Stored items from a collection
※

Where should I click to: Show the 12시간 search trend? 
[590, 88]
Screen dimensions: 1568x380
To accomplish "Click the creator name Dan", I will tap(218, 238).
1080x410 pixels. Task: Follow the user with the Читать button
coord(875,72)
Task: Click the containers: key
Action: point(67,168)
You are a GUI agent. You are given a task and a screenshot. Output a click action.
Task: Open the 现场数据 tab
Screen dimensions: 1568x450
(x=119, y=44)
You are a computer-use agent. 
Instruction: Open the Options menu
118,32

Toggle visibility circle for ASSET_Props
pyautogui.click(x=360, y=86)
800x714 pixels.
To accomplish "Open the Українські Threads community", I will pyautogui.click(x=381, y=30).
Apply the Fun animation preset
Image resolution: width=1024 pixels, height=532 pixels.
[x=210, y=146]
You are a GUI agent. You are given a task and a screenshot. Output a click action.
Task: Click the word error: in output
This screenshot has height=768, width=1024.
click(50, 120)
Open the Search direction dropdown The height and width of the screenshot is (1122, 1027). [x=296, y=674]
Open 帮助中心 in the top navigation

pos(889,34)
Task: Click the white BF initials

※

TASK DETAILS: Each line above that includes "will" should be shown.

OUTPUT:
To accomplish "Click the creator name Dan", I will tap(218, 238).
To accomplish "Open the Українські Threads community", I will pyautogui.click(x=381, y=30).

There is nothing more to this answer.